Martin Wilhelm von Waldthausen starb 1928 im Alter von nur 52 Jahren bei einem Aufenthalt in Wiesbaden. Er erlebte nicht mehr, dass sein Sohn Horst im Alter von 26 Jahren im August 1933 bei einem Autorennen tödlich verunglückte.

1919 – nach Ende des Ersten Weltkriegs – wurden kurzzeitig französische Truppen in Schloss Waldtausen einquartiert. Sie räumten die Anlage aber noch im selben Jahr wieder, nachdem von Waldthausen mit diplomatischer Unterstützung durch die Schweiz ein Ende der Einquartierung erreichen konnte.

Nach dem Tod von Klara von Waldthausen (1940) verkauften die Erben Anfang 1941 die Villa samt Nebengebäuden und einem Großteil des Waldgeländes an die Nationalsozialistische Volkswohlfahrt.

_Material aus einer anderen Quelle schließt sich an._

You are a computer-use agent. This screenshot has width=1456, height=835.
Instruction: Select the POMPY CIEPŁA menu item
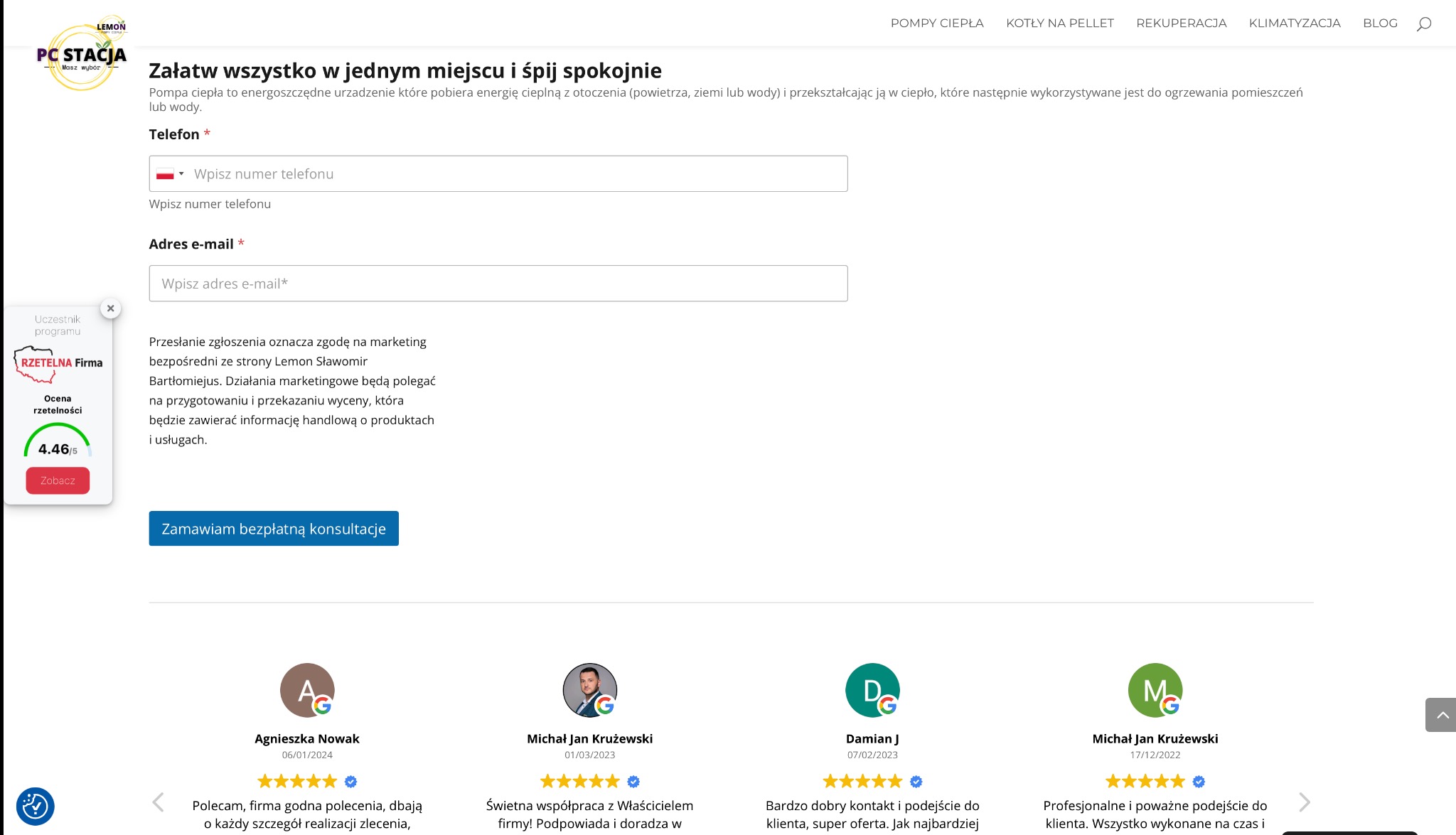(936, 22)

Während des Zweiten Weltkriegs wurden auf dem Anwesen im Rahmen der so genannten Kinderlandverschickung kriegsgefährdete Mütter und Kinder untergebracht.

Nach dem Zweiten Weltkrieg gab es mehrere Besitzwechsel: Zunächst wurde es von US-amerikanischen und dann von französischen Truppen beschlagnahmt. Nach dem Abzug der Franzosen übernahm 1955 das Bundesvermögensamt das Anwesen. Bis 1978 wurde es von der Bundesluftschutzschule genutzt. Danach erwarb die Stadt Mainz die Schlossvilla und das umliegende Gebiet. Das Gebäude wurde unter Denkmalschutz gestellt und die gesamte Anlage zur Denkmalzone erklärt.

Ende 1982 wurde das gesamte Anwesen an den Sparkassen- und Giroverband Rheinland-Pfalz verkauft. Dieser ließ das Gebäude renovieren und nutzte es ab 1988 als Bildungs- und Begegnungszentrum. Ende 2019 gab der Sparkassen- und Giroverband Rheinland-Pfalz das Bildungszentrum auf und das Anwesen ging an die Stadt Mainz zurück, die derzeit nach einer neuen Nutzungsmöglichkeit sucht.

In unmittelbarer Nachbarschaft zum Lennebergwald befindet sich der „Mainzer Sand“, der zu den bedeutendsten Naturschutzgebieten in Europa zählt und über den FeuilletonFrankfurt gesondert berichten wird.